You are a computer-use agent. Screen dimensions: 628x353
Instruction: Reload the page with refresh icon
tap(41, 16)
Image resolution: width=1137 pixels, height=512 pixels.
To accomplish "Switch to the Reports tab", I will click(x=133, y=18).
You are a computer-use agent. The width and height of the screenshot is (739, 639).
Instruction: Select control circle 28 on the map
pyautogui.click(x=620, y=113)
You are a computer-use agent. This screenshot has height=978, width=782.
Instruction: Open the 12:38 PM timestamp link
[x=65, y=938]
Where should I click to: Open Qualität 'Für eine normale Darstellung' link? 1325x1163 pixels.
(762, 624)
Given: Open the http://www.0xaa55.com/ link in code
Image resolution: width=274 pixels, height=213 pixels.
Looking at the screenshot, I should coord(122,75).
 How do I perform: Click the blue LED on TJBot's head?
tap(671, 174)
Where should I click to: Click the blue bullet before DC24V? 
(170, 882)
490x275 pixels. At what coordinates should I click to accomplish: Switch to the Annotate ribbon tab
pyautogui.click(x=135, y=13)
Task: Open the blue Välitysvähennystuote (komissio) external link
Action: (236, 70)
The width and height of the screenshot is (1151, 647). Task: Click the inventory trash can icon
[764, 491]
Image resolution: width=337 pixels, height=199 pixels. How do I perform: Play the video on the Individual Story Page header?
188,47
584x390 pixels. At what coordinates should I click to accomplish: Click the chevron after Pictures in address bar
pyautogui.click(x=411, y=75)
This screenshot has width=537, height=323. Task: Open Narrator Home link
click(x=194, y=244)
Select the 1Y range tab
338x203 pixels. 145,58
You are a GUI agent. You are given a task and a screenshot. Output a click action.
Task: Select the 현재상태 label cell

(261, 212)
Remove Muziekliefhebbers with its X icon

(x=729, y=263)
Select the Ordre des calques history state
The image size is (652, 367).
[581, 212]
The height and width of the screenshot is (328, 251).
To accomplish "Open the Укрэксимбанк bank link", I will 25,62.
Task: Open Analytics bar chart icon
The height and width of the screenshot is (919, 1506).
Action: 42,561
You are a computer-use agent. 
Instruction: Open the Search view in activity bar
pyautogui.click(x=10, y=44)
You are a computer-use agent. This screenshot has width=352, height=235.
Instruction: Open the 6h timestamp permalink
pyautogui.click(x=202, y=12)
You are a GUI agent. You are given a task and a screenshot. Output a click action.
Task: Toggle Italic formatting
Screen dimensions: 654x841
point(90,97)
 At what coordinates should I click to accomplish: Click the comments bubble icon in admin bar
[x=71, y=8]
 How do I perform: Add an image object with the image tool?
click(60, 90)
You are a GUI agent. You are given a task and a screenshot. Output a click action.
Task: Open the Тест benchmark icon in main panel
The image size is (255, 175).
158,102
--- --- ---
WHAT IS NEEDED
Reproduce the listing exactly, leaving nothing out.

SOLUTION BELOW
You are a computer-use agent. Screen dimensions: 628x353
Instruction: Reload the page with refresh icon
tap(41, 16)
Image resolution: width=1137 pixels, height=512 pixels.
To accomplish "Switch to the Reports tab", I will click(x=133, y=18).
You are a computer-use agent. The width and height of the screenshot is (739, 639).
Instruction: Select control circle 28 on the map
pyautogui.click(x=620, y=113)
You are a computer-use agent. This screenshot has height=978, width=782.
Instruction: Open the 12:38 PM timestamp link
[x=65, y=938]
Where should I click to: Open Qualität 'Für eine normale Darstellung' link? 1325x1163 pixels.
(762, 624)
Given: Open the http://www.0xaa55.com/ link in code
Image resolution: width=274 pixels, height=213 pixels.
Looking at the screenshot, I should coord(122,75).
 How do I perform: Click the blue LED on TJBot's head?
tap(671, 174)
Where should I click to: Click the blue bullet before DC24V? 
(170, 882)
490x275 pixels. At what coordinates should I click to accomplish: Switch to the Annotate ribbon tab
pyautogui.click(x=135, y=13)
Task: Open the blue Välitysvähennystuote (komissio) external link
Action: (236, 70)
The width and height of the screenshot is (1151, 647). Task: Click the inventory trash can icon
[764, 491]
Image resolution: width=337 pixels, height=199 pixels. How do I perform: Play the video on the Individual Story Page header?
188,47
584x390 pixels. At what coordinates should I click to accomplish: Click the chevron after Pictures in address bar
pyautogui.click(x=411, y=75)
This screenshot has width=537, height=323. Task: Open Narrator Home link
click(x=194, y=244)
Select the 1Y range tab
338x203 pixels. 145,58
You are a GUI agent. You are given a task and a screenshot. Output a click action.
Task: Select the 현재상태 label cell

(261, 212)
Remove Muziekliefhebbers with its X icon

(x=729, y=263)
Select the Ordre des calques history state
The image size is (652, 367).
[581, 212]
The height and width of the screenshot is (328, 251).
To accomplish "Open the Укрэксимбанк bank link", I will 25,62.
Task: Open Analytics bar chart icon
The height and width of the screenshot is (919, 1506).
Action: 42,561
You are a computer-use agent. 
Instruction: Open the Search view in activity bar
pyautogui.click(x=10, y=44)
You are a computer-use agent. This screenshot has width=352, height=235.
Instruction: Open the 6h timestamp permalink
pyautogui.click(x=202, y=12)
You are a GUI agent. You are given a task and a screenshot. Output a click action.
Task: Toggle Italic formatting
Screen dimensions: 654x841
point(90,97)
 At what coordinates should I click to accomplish: Click the comments bubble icon in admin bar
[x=71, y=8]
 How do I perform: Add an image object with the image tool?
click(60, 90)
You are a GUI agent. You are given a task and a screenshot. Output a click action.
Task: Open the Тест benchmark icon in main panel
The image size is (255, 175).
158,102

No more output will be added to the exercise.